His tormentor waved aside the answer as frivolous.
"Subsequently to that blow which only blood can efface," he resumed impressively, laying his hand on the spot where the shot took effect, "your grace was pleased to distinguish my poor self by certain opprobrious remarks and designations, in the hearing of these honourable gentlemen. Your grace permitted yourself to allude disrespectfully to my stature. Your grace will understand that the character and deeds of the Saloljas are not measured by inches," he added proudly.
"Glad to hear it," Mr. Leo growled rashly.
"Your grace was further led," proceeded the duke, raising his voice ominously, "to speak in unbecoming terms of my opinion and of my nose. It is a matter of regret that my judgment and my features do not meet with your grace's approval, but it is the judgment and it is the nose with which Heaven has been pleased to endow my poor self, and up to the present the noble house of Salolja has had no serious cause of complaint against Heaven in respect to its gifts."

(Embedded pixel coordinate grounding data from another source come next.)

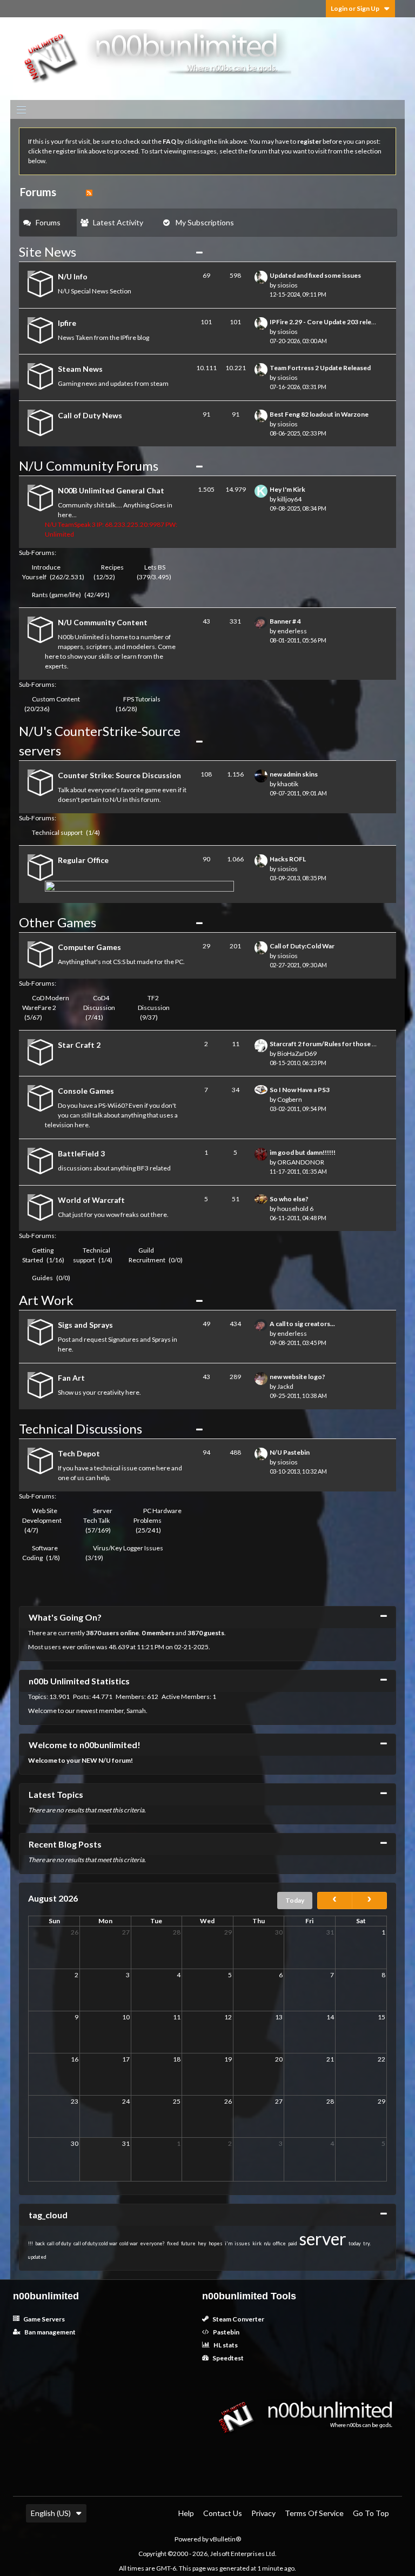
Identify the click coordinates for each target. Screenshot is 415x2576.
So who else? (289, 1199)
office (279, 2243)
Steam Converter (237, 2319)
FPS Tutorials (141, 699)
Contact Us (222, 2513)
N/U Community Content (103, 622)
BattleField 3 (81, 1153)
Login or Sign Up (355, 8)
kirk (257, 2243)
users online (120, 1633)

Mr. Leo tried to give sign of amusement, but the laugh stuck somewhere, and did not reach the surface.
"Your grace," the little demon went on, "also took upon yourself to cast an aspersion on my veracity. A Salolja," he continued with pompous dignity, "does not lie. No Salolja has cause to lie. Pride is truth. Lying is for slaves and shopkeepers. Now when a man insults me it is something to pay for, when in my person he insults the most noble family of Salolja it is everything. He shall pay with the last drop of his blood."
The somewhat one-sided conversation was evidently making for a climax. The interest of the three men had become breathless. Mr. Leo, literally and metaphorically with his back to the wall, realized that his reputation was about to be put to the touch; also that he was, all things considered, in a somewhat parlous situation. His dull brain became obsessed by a lively regret that he had addressed his diminutive adversary in terms which were conspicuous by their disregard for the noble duke's personal dignity. Still something had now to be done. He must assert himself and at once. The instinct of the coward and the bully wrestled sharply within him. But the promptings of fear were not to be followed, since retreat dignified or otherwise, was out of the question The tricks of his old trade were the only resource left him, and so he was forced blindly to fall back on them.
CHAPTER XXXIX
With a prodigious effort Mr. Leo pulled himself together. "We've had enough of your lip," he declared in a loud voice. "I don't jaw, I fight. Look here." He caught up the fire-irons one after another and went through the rather too familiar business of twisting and snapping them. The duke watched the performance with folded arms and a sarcastic smile. Mr. Leo, lashing himself into as much of a fine fury as he could attain, and losing his head in the process, took a silver goblet from a niche in the overmantel and with a mighty play of muscle squeezed it out of shape, not altogether to the silent Lord Quorn's satisfaction. "That's the way I talk," he cried, with gathering confidence, as he tossed the shapeless cup on the floor. "Any man who argues with me knows what to expect. It's too late to apologize when I've snapped your legs and arms for you and dislocated your neck."